California’s oldest living tree is a Jurupa Oak in Riverside County, California reported to be 13,000 years old. If you were to plant a Juropa Oak seedling in the surrounding terrain, experts doubt it would take root. In fact, you’d have to travel 30 miles to find another Juropa Oak. Such is this particular 13,000 year old tree’s amazing ability to last through the ages in conditions not favorable to its existance. What can be learned from an organism with such endurance?
When the trunk of the Jurupa Oak is destroyed by burning, new shoots pop up all around it from the roots. Similarly, pine tree cones will store their seeds for years until the heat of forest fires causes the pines to open up and release the seeds. In other words, the most enduring species in our world, things that live thousands of years, depend on fire to trigger regeneration and rebirth.
In 2009, so many of us experienced a different kind of fire that incinerated our finances if not our emotional well-being. In the heat of the moment, these fires are brutally painful. But in the years to come, we will perceive the smoldering fires of 2009 as necessary means to a brilliant and beautiful future. Here are 3 reasons why…
1. New Direction
For so many of us, it feels like someone took a blowtorch to our savings and nest egg which are now smoldering remnants of what once was a healthy forest of assets. We can be pissed and bitter for so long but notice how the heat of those emotions, as they effect the pine cone, can also reveal within you new life, new freedom, a new path…so long as you get back on your feet and move the ball forward. S.I. Hayakawa said, “Notice the difference between what happens when a man says to himself, ‘I have failed three times,’ and what happens when he says, ‘I am a failure.’ ”

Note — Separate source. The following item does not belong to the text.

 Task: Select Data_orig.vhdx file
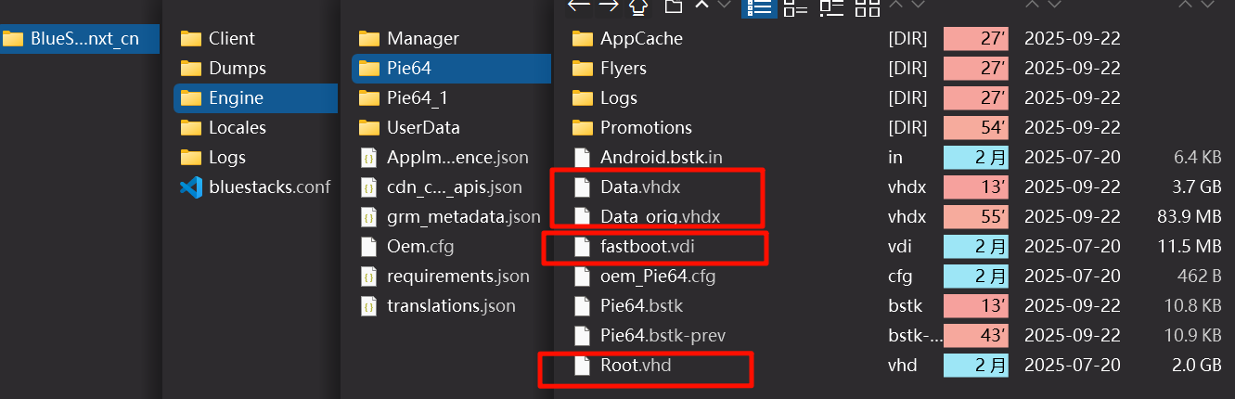[x=660, y=217]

2. Enriched Life Experience
I couldn’t help but look at the above picture of the 13,000 year old Juropa Oak with reverence. For cryin’ out loud, the thing has been around since the Ice Age. There are a certain group of humans who you might say have a durability comparable to the ancient Juropa Oak. The Abkhasian* people of Central Asia routinely live into their 90’s and 100’s and often report only having been sick once in an entire lifetime. Part of their ability to live happily with great longevity is the fact that in their culture, one’s status increases with age. The elderly are seen as beautiful with silver hair and wrinkles being signs of wisdom and maturity. In the Abkhasian language, there is not a term for “old people.” Rather, they are referred to as “long-living people.” *
Things are much different in America where we tend to totally forget about our elders. Why? Compared to the Abkhasians, we have litte respect for life experience whether in the old, middle aged, or young. Any hardship you have endured adds to your character, wisdom, and perspective. And anyone who knows their ass from their elbow will, like the Abkhasian, respect one who has been through hell and highwater. Helen Keller said, “Character cannot be developed in ease and quiet. Only through experience of trial and suffering can the soul be strengthened, vision cleared, ambition inspired, and success achieved.”
3. Stronger Relationships
The Vilcabamban* people of Ecuador’s Andes Mountains are another indigenous culture that is revered for its peoples’ ability to live happy lives deep into old age. One notable quality of the Vilcabambans…they don’t armor themselves against the pain of life and “they have not withdrawn from one another into shells.” They consider struggle to be part of the process. The Vilcabamban live in close-knit families and help one another through tough times. “Their spirits are connected to each other, their smiles all the deeper for all they have known and shared.” *
Like the Vilcabamban, the 13,000 Juropa Oak is in essence more than one tree, it is a close family of trees having cloned itself many times over. And that family of trees, in spite of residing in over-populated over-polluted Southern California, lives on year after year. That is the most important lesson that we can learn from this ancient tree. To endure life successfully means not that you have avoided the greatest hardships and dodged the hottest fires. Rather, you’ve used those hardships and fires to make you stronger, to reveal new emotions, to deepen your roots, to enhance your relations.